Веласкес | страница 136



Как бы там ни было до сих пор, но маэстро решил добиться своего. В длинной речи, подготовленной специально для его величества, художник рассказал Филиппу IV о полотнах европейских художников, на которых изображались Венеры. Маэстро уже твердо знал, что будет писать именно Венеру. Король согласился на такую тему неожиданно легко и взялсл сам уладить дело, если святой инквизиции это вдруг придется не по вкусу.

За излюбленную тему венецианцев Веласкес взялся не потому, что ему хотелось помериться силой с художниками, писавшими до него. Он и не думал писать Венеру так, как писали ее Тициан и Рубенс. Его соблазняла прежде всего возможность первым из современников-испанцев изобразить запретную наготу. Он был великим художником и не боялся, что его обвинят в подражании. Его Венера будет необыкновенной женщиной, не тициановской итальянкой, не рубенсовской голландкой, но прежде всего испанкой.

Ни донья Анна, ни маэстро, к которому словно возвратилась молодость, не замечали полета времени. Хуан, которого не допускали во время сеансов в мастерскую, только сокрушенно качал головой. Преданный всем сердцем своему гениальному господину, он боялся за него. А вдруг повторится то из прошлого, что сейчас белым веером покоилось на арабском столике в мастерской?

Картина была почти окончена. В нее художник вложил столько труда, душевной теплоты и мастерства, что мифическая Венера ожила, став просто юной обнаженной женщиной. Ее гибкое тело, мастерски вписанное в продолговатое полотно картины, было расположено в непринужденной позе, спиной к зрителю. Изящны и мягки прекрасные пропорции тела, которые при всей своей обаятельности лишены идеализации. Обаяние молодого тела в естественной и здоровой грации. Располагая Венеру спиной к зрителю, маэстро словно предлагал самим догадаться, какое у нее лицо.

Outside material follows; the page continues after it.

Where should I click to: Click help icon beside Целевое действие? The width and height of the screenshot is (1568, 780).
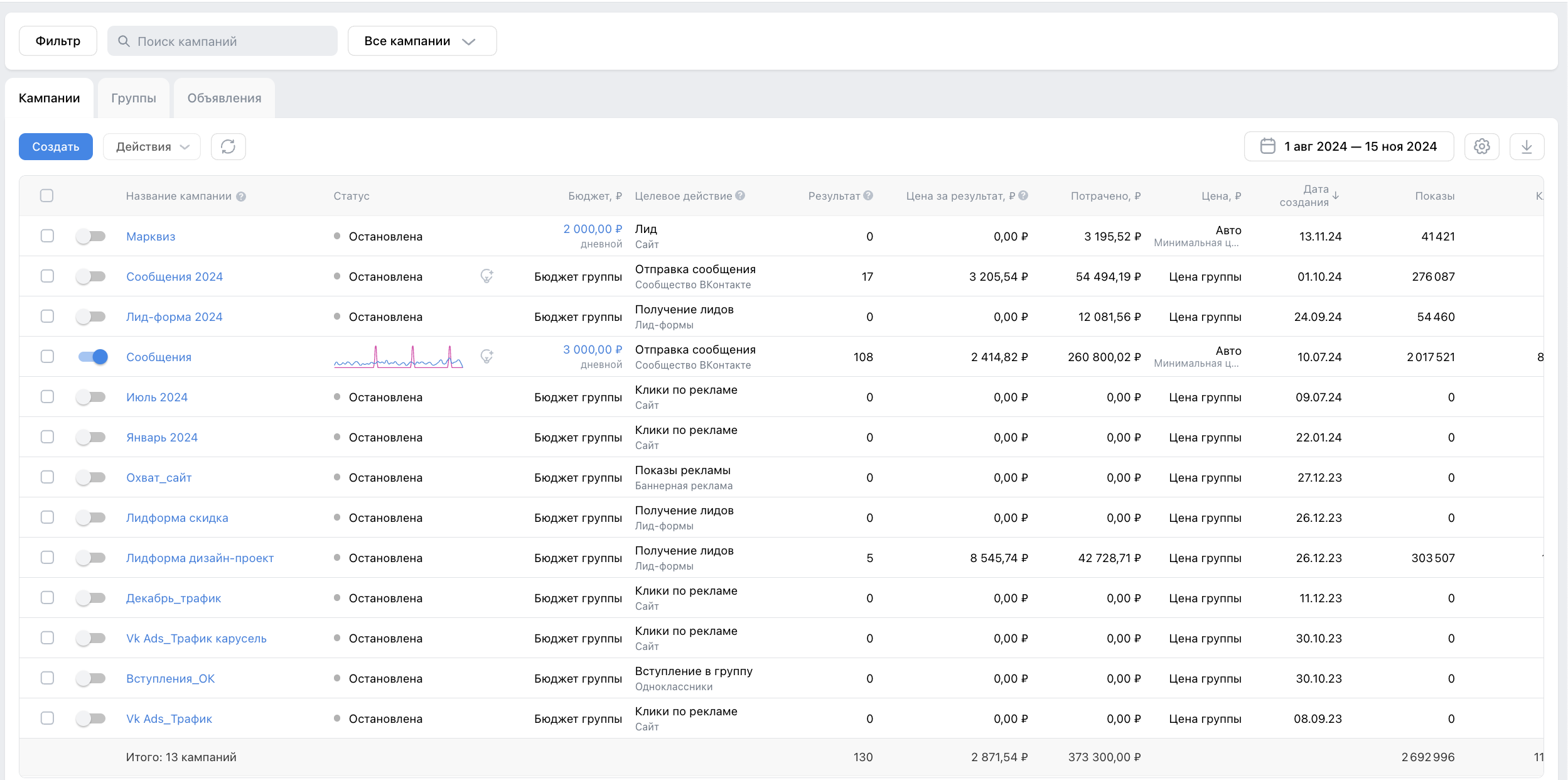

Но ведь неизвестно, какие глаза будут смотреть на его Венеру. Сумеют ли они домыслить ее лицо таким совершенным, каким видит его он?

Тогда художник поставил перед Венерой зеркало. Из полумглы зеркальной глади на маэстро глядело продолговатое милое лицо испанки (его испанки!) с мечтательными глазами.

Краски полотна, необычайно мягкие, пели нежную песнь красоте богини. Торжественно-приглушенно звучала красная драпировка, на фоне которой выступало розовато-белое, нежное и хрупкое тельце амура, пути, державшего перед Венерой зеркало. Удивительно свободно гармонировало с нежно-золотистым теплым цветом кожи женщины зеленое покрывало, на котором она лежала. Серебрились выглядывавшая из-под него белоснежная простыня и бело-перламутровая ткань, дымкой белевшая у бедер.